Hiking the wave with Kids

  • We searched online and there was only one article on TripAdvisor regarding hiking with kids and it basically said not to bring kids, especially small children. We were worried and said, if we win, then it’s meant to be that we take him. 

  • We won the lottery so we decided to take our 5 yrs old son and we are so glad we did because it was fun for him and he did great! 

  • Some things to consider if you do decide to bring your little ones: 

    • Hiking with Toddlers: Only bring your child if he/she can hike on their own for at least half of the way. Harvey hiked about 3 miles by himself there and about 2 miles back. He was more tired going back for sure and we took turns carrying him. We don’t suggest you carry your child (unless it’s a baby) the whole time because it’s a long hike and you’ll be overly tired and then it might not be fun for you. 

    • Hiking with Multiple Kids: Unless your child can walk on their on the whole time, taking 2 kids or more means both of you will need to carry a child and therefore have no one to switch if you get tired. You’ll have to make your own judgement on this since you know your hiking abilities but for us, it is nice to switch off so the other person can get a break. 

    • Bathroom Breaks: This is a long hike and it will take most of the day and therefore you will need to prepare for anything.

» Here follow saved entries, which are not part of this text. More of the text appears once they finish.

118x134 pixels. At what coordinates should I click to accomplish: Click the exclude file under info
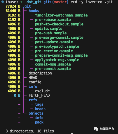coord(42,91)

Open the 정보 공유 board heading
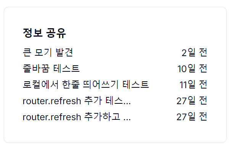(44, 33)
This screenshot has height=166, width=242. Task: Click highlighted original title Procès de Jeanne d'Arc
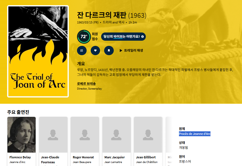pos(195,134)
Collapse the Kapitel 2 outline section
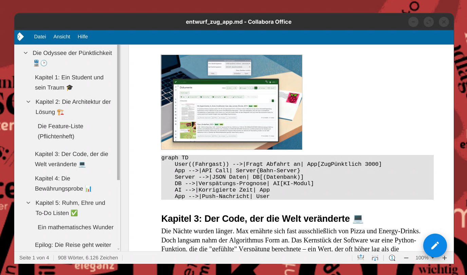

Therefore, bring diapers/ portable pooping bags/baby wipes so if your big child needs to poop, he/she can poop in the bag. And everything you carry in, you must carry out. 

      • We hike a lot and sometimes Harvey needs to do a number two. So our hack is we bring the doggy poopy bags and he swats and poops into the bags. It’s our hack and it works for us. Luckily, that day, Harvey did not poop on the trail, he waited until we got back to the bathroom at the trailhead and did his business. Phew! 

    • Stopping: This hike has a lot of fun stuff for kids like puddles (esp after a rain), sand, pretty rocks and if your kids is like Harvey and likes to stop to play in the water or sand. This is a long hike and therefore you’ll need to minimize stopping. We started at 9:30am and so we didn’t have time to stop a lot so our suggestion is to start earlier in the day if you want your kids to play or prep them that they can play when they get to the wave. 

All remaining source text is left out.